The phyllosphere of Arabidopsis thaliana as a model for testing ecological theory

	Two-week old seedlings of Arabidopsis thaliana grown on sterile phytoagar.

In recent years several studies have examined whether microbial systems demonstrate the same ecological patterns documented in macro-organisms, with a particular emphasis on factors producing biogeographical patterns of microbial diversity and whether deterministic or neutral factors dominate community assembly. However, two central issues have not been addressed: (1) sampling typically occurs on length scales many orders of magnitude larger than a typical microbial cell and (2) usually only taxonomic (16s) diversity is assayed.

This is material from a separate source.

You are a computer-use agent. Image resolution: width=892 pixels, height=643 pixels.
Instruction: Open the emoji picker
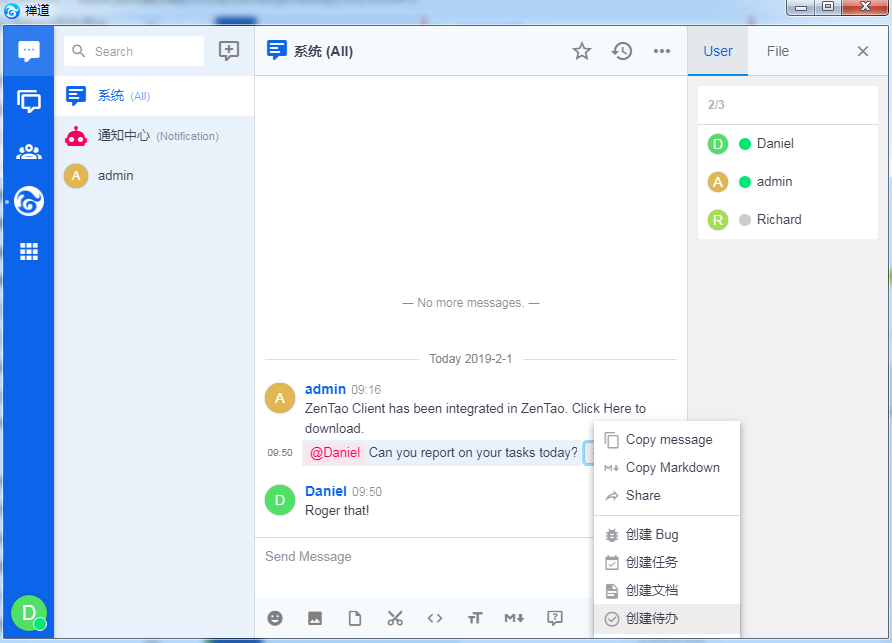(275, 618)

Our aim is to develop a model microbial system that allows us to track the parallel development of replicate microbial communities over space and time, using leaves of plants grown in a controlled environment as complex natural substrates. High-throughput sequencing data collected at multiple spatial and temporal scales will allow us to access the genetic information contained within these communities. Using this rich dataset, we will perform direct tests of the fundamental rules that govern the stability and resilence of complex microbial systems.

We are developing microbial communities found on the leaves of the model plant Arabidopsis thaliana into a model system for assaying:

1. how microbial community assembly operates at "microbial" (micrometer to centimeter) scales
2. whether taxonomic, genetic, and functional measures of microbial diversity (as assayed with high-throughput next-gen sequencing) show common successional patterns over space and time
3. the influence of niche versus neutral dynamics in community assembly
4. the influence of plant productivity on leaf surface diversity.
5. the role of commensal microbes in disease resistance in Arabidopsis.

Emelia DeForce conducting sterile sampling of Arabidopsis plants in the greenhouse.		Trays of Arabidopsis plants in a custom shade chamber in the MBL Greenhouse.

Characterization of Marine and Freshwater Photosynthetic Consortia that Accomplish Cellulose Degradation and Nitrogen Fixation

Collaboration with Dr. Jean Huang, Olin College

Nutrient cycling in the environment is carried out by complex microbial communities. Unraveling the network of organismal interactions that drive carbon and nitrogen cycling in nature is a challenging task given the taxonomic, functional, and biochemical diversity of most natural systems. This project will study a series of environmentally derived freshwater and marine photosynthetic microbial communities that grow using cellulose and dinitrogen as sole sources of carbon and nitrogen, respectively. These communities contain distinct populations that can degrade nitrogen-poor cellulose, fix atmospheric N2, and harvest light energy through photosynthesis at different light wavelengths under anaerobic conditions. The goals of this research are to generate new insights into the links between community structure, productivity, and organismal interactions that produce stable nutrient-cycling microbial systems by using biochemical, molecular, and model-based analyses. These environmentally derived consortia can provide insight into how renewable resources such as cellulose, N2, and light can be efficiently converted into cell biomass and other usable products under marine and freshwater conditions.

	The Connecticut field site shown after corn harvest (Z. Cardon).

Microbial diversity in agricultural soils

Collaboration with Zoe Cardon, MBL Ecosystems Center

How are taxonomic, genetic, and functional microbial diversity coupled (or uncoupled) in ecosystems? How do their dynamics contribute to ecosystem "function", and at what spatial and temporal scales?

We are exploring these questions in soil microbial communities using a long-term agricultural field site located at at the University of Connecticut, where corn has been grown for over 40 years. The field hosts four tillage and aboveground biomass harvest treatments started in 1968. Dramatic, treatment-specific gradients have developed in soil organic carbon pools, soil aggregation, soil faunal diversity, and soil microbial community structure. These gradients provide a natural laboratory for examining characteristics of taxonomic, genetic, and functional diversity that have emerged under yearly management pressure in a single field over decades. Additionally, the experimental design offers the statistical power of triplicate plots for each treatment.

Initial work using massively parallel tag sequencing of the V6 region of 16s rRNA has shown a dramatic difference in whole soil bacterial taxonomic diversity across treatments. We are currently focusing on soil aggregation, which has been shown to substantially augment carbon sequestration. Soil aggregates are localized microenvironments in which the arrangement of soil particles and pores, organic carbon inputs, and microbial activities all contribute to the balance of soil carbon gain and loss. As a first step towards exploring links between aggregate microbial communities and the extent of SOC storage, we are conducting massively parallel 454 tag sequencing of bacterial rRNA, Illumina metagenome sequencing, and Illumina metatranscriptome sequencing of three aggregate size fractions isolated from high SOC soils collected at the field site.